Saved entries
══════════════════════════════

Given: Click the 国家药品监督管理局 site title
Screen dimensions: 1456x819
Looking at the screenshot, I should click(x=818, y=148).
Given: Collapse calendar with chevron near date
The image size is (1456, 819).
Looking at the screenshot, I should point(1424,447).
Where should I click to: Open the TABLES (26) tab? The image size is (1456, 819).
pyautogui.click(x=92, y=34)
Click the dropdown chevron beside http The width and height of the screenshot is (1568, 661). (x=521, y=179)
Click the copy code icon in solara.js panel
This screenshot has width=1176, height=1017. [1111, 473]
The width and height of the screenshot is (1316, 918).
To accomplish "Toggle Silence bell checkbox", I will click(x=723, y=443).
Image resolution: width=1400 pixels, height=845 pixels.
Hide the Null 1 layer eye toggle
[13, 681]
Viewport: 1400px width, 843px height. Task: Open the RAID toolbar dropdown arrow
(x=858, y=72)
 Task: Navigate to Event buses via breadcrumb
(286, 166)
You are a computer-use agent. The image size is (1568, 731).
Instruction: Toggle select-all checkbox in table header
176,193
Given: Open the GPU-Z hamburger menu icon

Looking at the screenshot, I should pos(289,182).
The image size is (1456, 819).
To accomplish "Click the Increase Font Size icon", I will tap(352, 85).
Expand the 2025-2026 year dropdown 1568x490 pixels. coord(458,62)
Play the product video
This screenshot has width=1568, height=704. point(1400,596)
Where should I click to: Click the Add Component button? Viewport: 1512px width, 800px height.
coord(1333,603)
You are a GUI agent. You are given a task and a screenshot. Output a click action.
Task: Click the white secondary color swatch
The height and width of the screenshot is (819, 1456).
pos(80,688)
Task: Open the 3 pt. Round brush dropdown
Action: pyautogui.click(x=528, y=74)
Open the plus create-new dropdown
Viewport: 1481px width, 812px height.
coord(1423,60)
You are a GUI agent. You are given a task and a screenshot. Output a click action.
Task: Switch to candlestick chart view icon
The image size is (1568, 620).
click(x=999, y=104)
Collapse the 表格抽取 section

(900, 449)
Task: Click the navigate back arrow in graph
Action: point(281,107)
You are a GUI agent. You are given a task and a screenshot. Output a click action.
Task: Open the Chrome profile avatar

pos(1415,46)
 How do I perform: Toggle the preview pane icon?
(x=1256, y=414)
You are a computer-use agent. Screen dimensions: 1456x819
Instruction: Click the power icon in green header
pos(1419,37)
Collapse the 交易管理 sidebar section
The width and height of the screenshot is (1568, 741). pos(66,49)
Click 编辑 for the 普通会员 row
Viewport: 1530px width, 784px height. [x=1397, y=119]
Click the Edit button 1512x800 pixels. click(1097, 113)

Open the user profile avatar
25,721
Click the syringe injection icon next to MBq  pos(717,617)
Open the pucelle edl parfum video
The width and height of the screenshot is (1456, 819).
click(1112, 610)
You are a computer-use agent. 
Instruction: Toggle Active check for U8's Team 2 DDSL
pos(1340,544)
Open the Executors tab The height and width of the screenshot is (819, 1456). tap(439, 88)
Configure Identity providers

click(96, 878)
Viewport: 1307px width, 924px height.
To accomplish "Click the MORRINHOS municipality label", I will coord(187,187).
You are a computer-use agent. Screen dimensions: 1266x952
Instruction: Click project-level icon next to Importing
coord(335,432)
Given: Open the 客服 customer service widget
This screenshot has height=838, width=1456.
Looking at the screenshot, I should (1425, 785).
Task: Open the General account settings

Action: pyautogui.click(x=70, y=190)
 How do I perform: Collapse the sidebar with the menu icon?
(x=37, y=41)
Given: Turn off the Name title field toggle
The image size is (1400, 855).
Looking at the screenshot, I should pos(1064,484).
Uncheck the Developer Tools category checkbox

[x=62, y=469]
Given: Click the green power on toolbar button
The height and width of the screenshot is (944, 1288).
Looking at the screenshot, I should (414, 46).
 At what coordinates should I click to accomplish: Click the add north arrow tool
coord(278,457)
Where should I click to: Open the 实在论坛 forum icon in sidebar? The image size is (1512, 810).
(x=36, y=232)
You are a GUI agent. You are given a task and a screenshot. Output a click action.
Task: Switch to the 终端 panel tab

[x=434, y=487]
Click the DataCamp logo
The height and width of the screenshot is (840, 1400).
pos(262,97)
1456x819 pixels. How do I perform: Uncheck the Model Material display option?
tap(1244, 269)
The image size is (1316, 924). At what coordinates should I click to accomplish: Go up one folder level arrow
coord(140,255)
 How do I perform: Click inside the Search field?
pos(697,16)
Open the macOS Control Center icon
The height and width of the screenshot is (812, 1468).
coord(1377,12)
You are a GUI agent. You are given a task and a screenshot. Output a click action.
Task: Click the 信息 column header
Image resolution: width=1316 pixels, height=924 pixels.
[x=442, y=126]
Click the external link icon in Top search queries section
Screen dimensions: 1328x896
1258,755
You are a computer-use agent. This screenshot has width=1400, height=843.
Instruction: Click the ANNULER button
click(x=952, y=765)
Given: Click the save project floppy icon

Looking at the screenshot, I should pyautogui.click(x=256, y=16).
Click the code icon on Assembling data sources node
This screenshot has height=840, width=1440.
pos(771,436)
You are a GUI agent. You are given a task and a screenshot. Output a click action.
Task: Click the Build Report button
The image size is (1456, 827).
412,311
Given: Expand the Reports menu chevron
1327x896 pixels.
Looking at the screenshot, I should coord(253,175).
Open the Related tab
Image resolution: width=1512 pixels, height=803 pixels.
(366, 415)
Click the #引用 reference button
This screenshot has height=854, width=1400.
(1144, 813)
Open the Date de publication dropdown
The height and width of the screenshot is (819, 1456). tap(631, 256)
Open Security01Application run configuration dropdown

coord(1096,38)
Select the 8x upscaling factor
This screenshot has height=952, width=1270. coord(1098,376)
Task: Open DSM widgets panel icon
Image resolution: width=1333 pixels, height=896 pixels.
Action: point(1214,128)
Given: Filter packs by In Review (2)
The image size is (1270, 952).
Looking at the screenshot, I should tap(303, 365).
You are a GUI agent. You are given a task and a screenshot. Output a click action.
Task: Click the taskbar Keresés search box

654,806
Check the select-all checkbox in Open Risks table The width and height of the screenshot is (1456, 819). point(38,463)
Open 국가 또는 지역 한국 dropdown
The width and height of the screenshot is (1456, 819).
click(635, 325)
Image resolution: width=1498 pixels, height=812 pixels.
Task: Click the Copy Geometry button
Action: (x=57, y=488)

══════════════════════════════

• _The task_: Every line of the records above where the string "chevron" is found should be copied.

• _Exercise result_:
Given: Collapse calendar with chevron near date
Click the dropdown chevron beside http The width and height of the screenshot is (1568, 661). (x=521, y=179)
Given: Expand the Reports menu chevron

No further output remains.